Mais ces instituteurs que nous avons ici en vue partent du principe que l'enfant en bas âge n'est pas capable de se faire la moindre idée des choses invisibles. Ils penseraient tout autrement, s'ils avaient mieux observé l'enfance dans son berceau. Regardons-la. Il est de fait que dès la sixième semaine, et, quelquefois avant cette époque, le nourrisson salue déjà d'un sourire sa bonne nourrice, après l'avoir souvent appelée auparavant par ses cris et par ses pleurs. Il a donc déjà fait connaissance avec la bonté qui le soigne; il compte sur elle et il paye ses bienfaits, comme il le peut dans sa pauvreté et dans sa faiblesse. Bientôt, tendant ses petites mains, il ajoutera des caresses aux sourires. Il est vrai que tout ici se manifeste d'une manière sensible, la reconnaissance comme la bonté ; mais ni l'une ni l'autre ne sont des corps avec formes et couleurs; car toutes deux sont des objets d'un autre monde, du monde des esprits. Le petit muet y est donc entré, non pas par la réflexion et la science; mais par une espèce de tact que je ne saurais définir, ainsi que par les sentiments de son jeune cœur, par ses jouissances et ses peines, par ses espérances et ses craintes. Il y a en tout cela des idées, quelque obscures qu'elles puissent être car on voit dans ce qu'il fait du raisonnement et des calculs. Ce n'est donc pas la nature qui enchaîne longuement l'enfant aux objets sensibles; ce ne sont que nos systèmes qui osent invoquer son nom pour la contrarier dans son admirable travail, et empêcher dans le fils de l'homme le développement de l'humanité. Seraitce là en effet développer, élever l'enfant? N'est-ce pas plutôt le comprimer et le rabaisser, après qu'il a commencé à prendre son noble essor vers la dignité humaine?

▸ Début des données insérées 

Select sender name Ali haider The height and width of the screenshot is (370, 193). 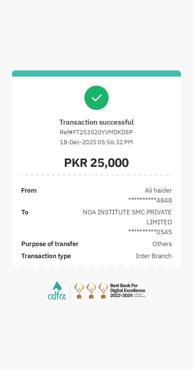pos(158,190)
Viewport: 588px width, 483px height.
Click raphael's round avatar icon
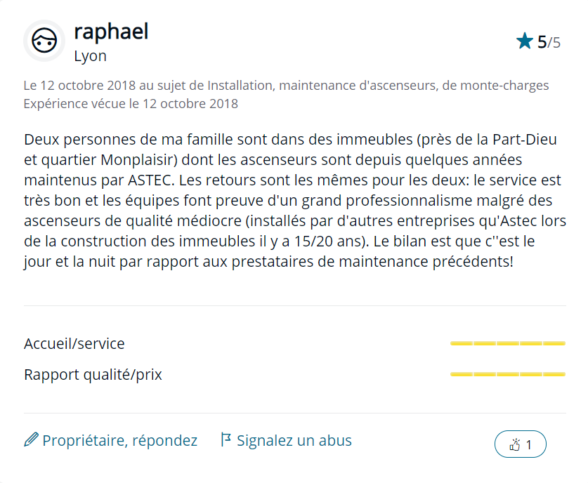pos(45,41)
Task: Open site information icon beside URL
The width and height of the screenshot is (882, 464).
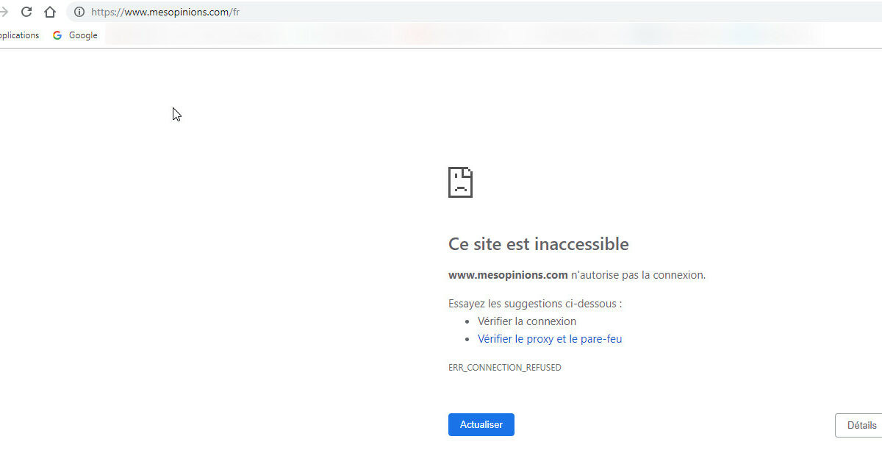Action: (79, 12)
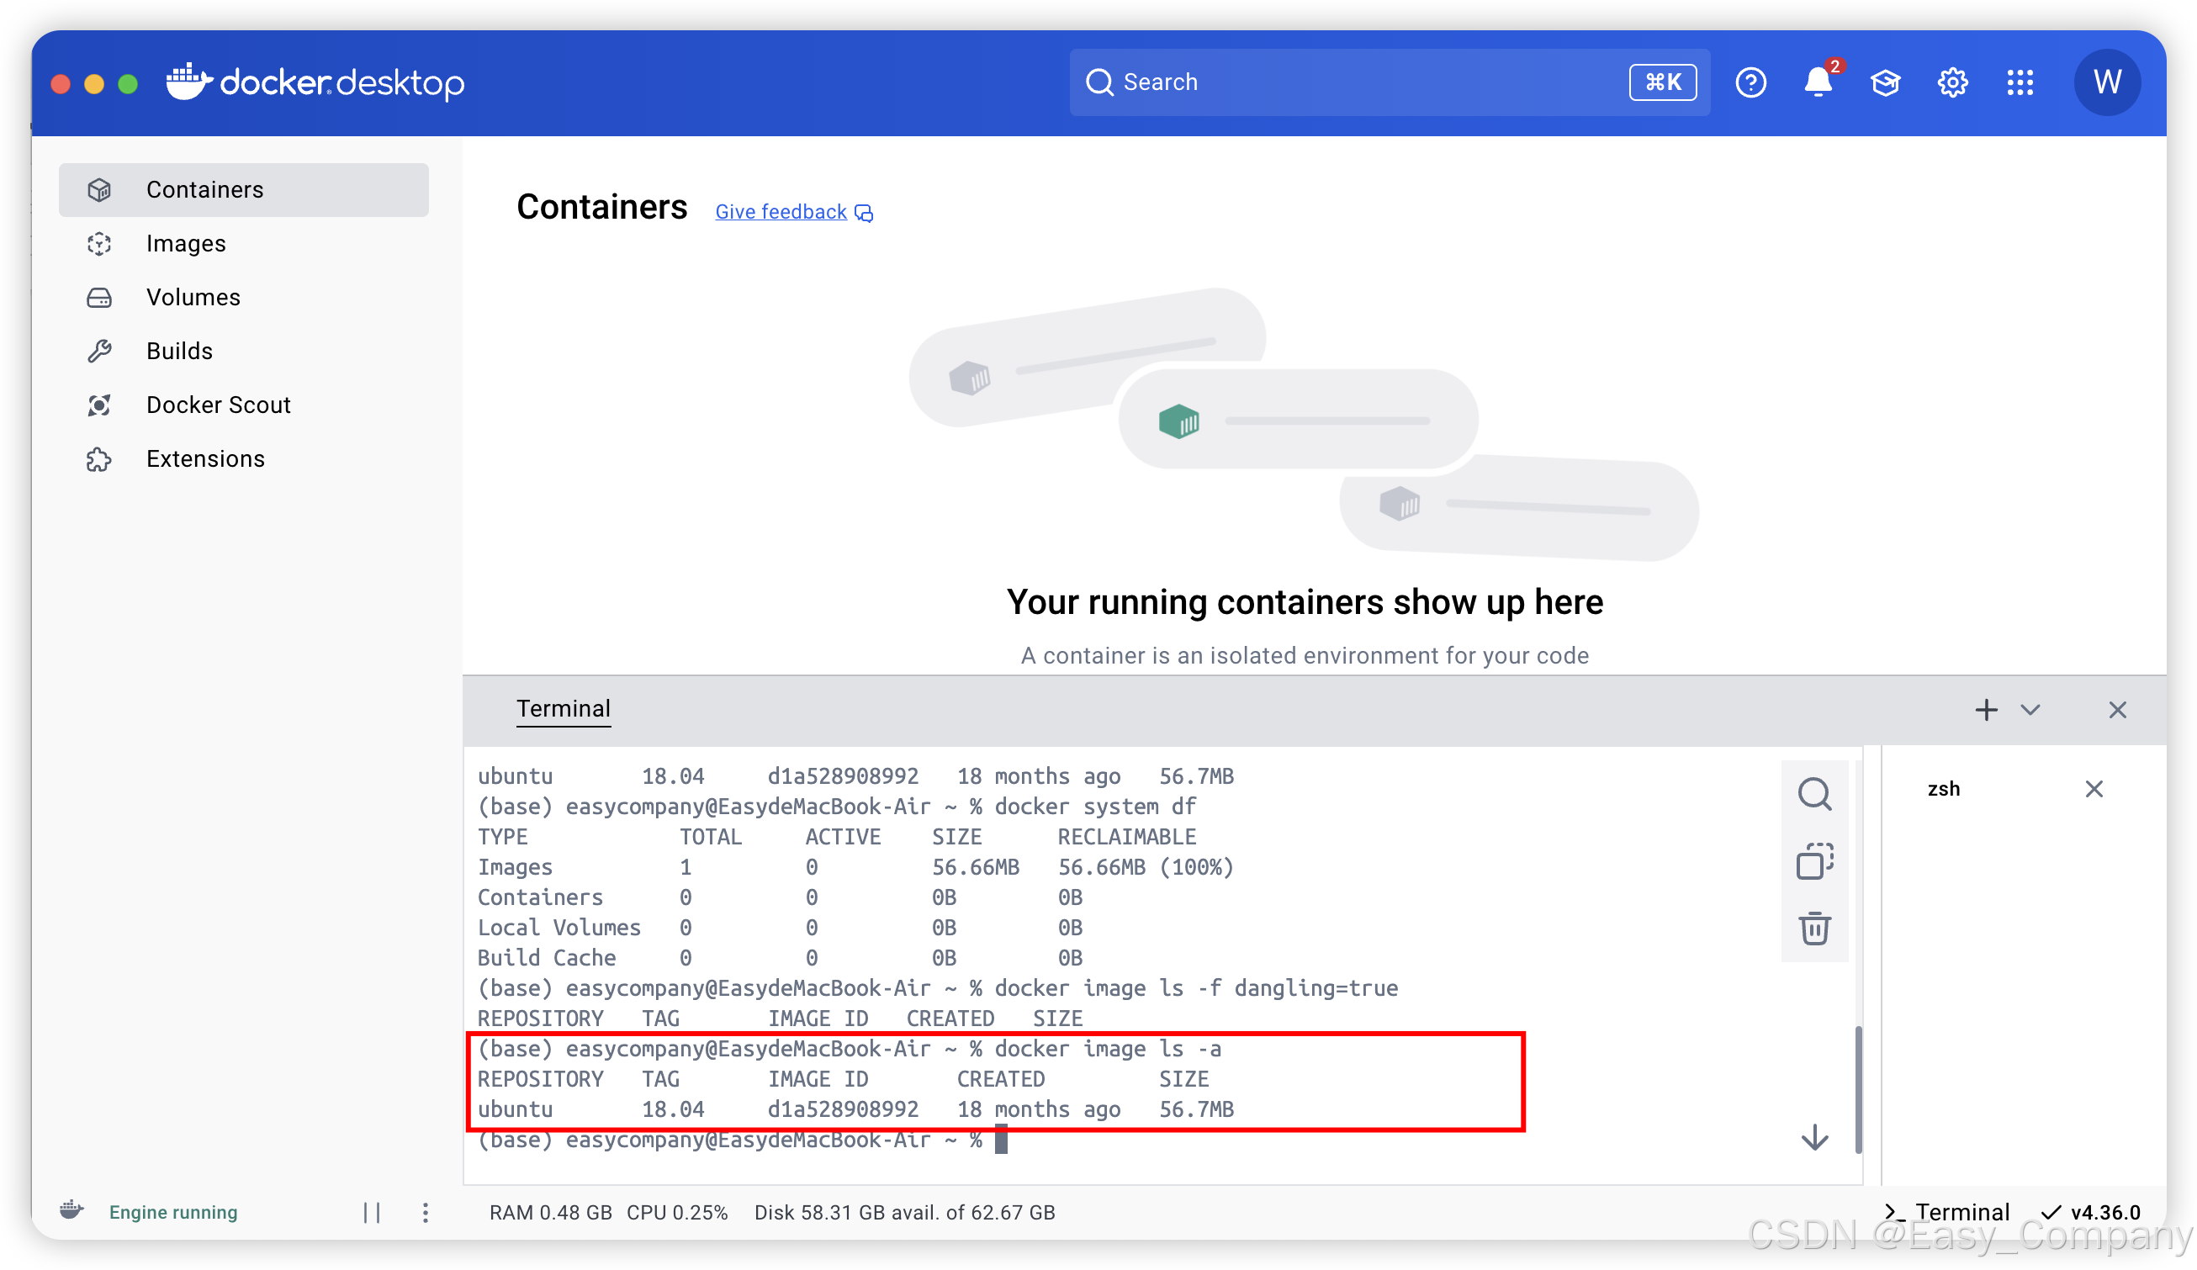The width and height of the screenshot is (2197, 1270).
Task: Open the W user account menu
Action: 2106,83
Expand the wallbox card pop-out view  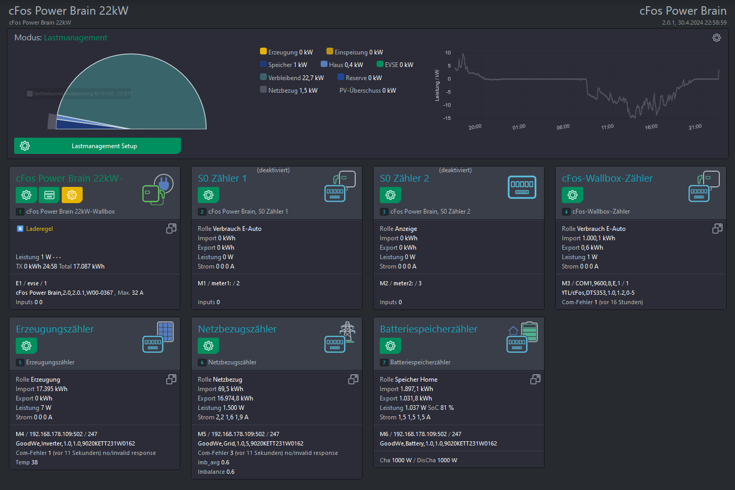coord(171,229)
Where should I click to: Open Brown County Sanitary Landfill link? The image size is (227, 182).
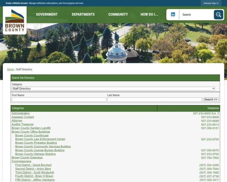click(x=31, y=128)
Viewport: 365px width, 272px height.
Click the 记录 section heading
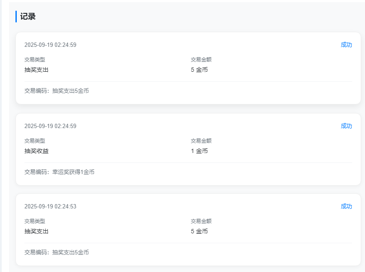click(27, 17)
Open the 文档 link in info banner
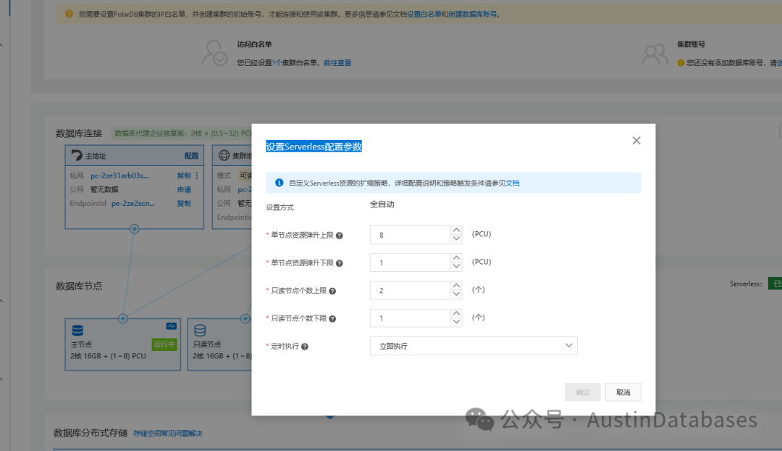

Le tort, car ici il y en a un, et un très-grand, le tort, dis-je, n'est donc pas du côté de la mère qui parle du Père céleste à son enfant en face de la nature, des belles

et surprenantes choses qu'il y voit et dont il jouit à chaque instant. Elle le fait remonter de l'œuvre à l'ouvrier, des bienfaits à leur auteur: car rien n'est plus naturel à l'homme, et l'enfant a prouvé du reste qu'il en est un; que si Dieu ne se présente pas à sa vue, celui qui dans ses langes appelait sa mère par ses pleurs, croyant à sa bonté, bien qu'il ne la vît pas, aurait-il besoin de voir Dieu et de le toucher de sa main pour croire en lui ?.....

«Mais quelle idée, nous dit-on, se formera-t-il de » Dieu ? Ce novice de la vie, si peu développé à tous » égards, ne peut se faire qu'une image tout à fait in» digne de l'être des êtres; mieux vaudrait attendre le » moment où il pourra s'en faire une idée plus juste et » plus claire. On connaît la ténacité des préjugés de l'en» fance et leurs déplorables suites dans la vie; ces suites » sont : l'incrédulité, tout au moins pratique, chez les » uns, et chez les autres, la superstition. »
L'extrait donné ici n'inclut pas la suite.